*What you are asked to do:*
Among these records, which lines include "type"? Copy them out.

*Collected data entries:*

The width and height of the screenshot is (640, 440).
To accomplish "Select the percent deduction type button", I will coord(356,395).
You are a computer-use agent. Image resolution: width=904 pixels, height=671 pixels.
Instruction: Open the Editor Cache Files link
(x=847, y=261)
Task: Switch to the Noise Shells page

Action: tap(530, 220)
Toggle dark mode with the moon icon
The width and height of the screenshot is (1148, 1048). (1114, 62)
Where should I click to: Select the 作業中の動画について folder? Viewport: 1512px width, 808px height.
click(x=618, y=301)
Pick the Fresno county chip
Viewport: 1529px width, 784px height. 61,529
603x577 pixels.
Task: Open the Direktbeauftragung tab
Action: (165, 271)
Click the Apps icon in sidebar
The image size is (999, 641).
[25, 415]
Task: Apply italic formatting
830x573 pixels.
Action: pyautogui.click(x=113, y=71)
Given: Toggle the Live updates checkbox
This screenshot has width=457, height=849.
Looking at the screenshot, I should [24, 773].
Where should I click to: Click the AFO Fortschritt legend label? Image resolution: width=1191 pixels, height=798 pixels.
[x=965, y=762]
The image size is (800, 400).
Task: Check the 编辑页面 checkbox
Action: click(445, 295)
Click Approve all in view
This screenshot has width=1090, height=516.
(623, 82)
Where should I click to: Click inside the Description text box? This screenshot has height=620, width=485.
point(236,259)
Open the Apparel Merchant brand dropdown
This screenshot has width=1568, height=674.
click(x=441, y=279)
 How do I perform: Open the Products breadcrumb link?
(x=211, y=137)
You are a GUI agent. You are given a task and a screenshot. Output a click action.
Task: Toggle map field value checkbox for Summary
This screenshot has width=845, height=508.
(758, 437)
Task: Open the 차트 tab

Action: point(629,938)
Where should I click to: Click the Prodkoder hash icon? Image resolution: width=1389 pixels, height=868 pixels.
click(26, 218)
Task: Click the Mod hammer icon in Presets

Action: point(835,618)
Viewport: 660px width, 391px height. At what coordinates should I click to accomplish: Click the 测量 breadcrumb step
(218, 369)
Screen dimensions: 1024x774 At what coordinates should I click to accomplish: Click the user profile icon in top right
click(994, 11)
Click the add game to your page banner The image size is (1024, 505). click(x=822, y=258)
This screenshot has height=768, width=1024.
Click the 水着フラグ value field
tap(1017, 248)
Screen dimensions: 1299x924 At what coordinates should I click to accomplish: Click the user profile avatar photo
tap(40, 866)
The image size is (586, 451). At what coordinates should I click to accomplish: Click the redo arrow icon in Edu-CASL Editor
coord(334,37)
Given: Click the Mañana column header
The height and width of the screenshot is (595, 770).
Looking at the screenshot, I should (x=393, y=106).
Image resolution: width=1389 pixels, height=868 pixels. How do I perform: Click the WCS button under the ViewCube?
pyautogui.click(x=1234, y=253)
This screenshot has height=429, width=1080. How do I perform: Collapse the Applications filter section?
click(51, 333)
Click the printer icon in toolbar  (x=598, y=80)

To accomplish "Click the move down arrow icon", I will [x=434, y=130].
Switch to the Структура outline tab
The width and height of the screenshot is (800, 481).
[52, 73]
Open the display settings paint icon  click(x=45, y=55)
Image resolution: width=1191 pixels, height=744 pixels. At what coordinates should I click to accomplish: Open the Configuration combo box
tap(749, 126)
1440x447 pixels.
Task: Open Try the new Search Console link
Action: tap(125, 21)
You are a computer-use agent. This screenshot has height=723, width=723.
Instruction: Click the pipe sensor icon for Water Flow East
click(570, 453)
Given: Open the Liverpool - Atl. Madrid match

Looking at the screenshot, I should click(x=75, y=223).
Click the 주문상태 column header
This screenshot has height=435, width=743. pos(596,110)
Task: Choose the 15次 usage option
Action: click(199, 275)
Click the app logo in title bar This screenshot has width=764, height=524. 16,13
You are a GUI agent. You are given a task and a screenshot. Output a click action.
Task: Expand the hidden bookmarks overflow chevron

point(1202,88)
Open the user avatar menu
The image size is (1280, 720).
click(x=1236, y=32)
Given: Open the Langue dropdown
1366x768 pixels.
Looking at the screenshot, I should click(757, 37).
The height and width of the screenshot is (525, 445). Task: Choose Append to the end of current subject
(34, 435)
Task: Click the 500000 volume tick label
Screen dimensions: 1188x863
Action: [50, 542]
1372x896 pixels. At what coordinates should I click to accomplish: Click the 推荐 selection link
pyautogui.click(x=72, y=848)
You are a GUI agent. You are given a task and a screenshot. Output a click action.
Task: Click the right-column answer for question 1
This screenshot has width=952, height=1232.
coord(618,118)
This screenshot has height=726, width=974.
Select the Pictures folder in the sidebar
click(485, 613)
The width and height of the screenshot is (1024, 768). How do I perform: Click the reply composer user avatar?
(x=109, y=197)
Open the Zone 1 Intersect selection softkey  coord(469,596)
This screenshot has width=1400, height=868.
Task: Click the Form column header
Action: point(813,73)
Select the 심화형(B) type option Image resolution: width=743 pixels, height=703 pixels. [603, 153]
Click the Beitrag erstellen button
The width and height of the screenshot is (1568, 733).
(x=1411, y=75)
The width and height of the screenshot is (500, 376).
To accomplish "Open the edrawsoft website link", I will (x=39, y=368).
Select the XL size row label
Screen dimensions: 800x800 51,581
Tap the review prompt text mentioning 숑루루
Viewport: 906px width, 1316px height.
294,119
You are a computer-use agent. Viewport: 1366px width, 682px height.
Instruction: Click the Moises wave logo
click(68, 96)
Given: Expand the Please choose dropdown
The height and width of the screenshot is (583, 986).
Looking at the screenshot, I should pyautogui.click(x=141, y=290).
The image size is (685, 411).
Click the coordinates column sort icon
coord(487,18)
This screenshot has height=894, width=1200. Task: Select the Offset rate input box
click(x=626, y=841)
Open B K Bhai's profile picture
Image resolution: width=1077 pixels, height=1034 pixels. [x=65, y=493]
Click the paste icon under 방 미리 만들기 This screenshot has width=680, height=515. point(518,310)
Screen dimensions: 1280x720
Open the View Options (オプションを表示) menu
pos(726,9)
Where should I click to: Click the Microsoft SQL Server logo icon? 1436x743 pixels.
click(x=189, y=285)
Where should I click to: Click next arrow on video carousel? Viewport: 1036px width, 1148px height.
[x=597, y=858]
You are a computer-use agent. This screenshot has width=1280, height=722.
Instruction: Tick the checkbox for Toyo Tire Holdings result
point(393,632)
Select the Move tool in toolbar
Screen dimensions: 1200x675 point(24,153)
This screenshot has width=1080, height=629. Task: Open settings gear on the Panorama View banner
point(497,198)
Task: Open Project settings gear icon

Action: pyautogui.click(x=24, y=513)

*Exercise output:*
To accomplish "Select the percent deduction type button", I will coord(356,395).
Select the 심화형(B) type option Image resolution: width=743 pixels, height=703 pixels. [603, 153]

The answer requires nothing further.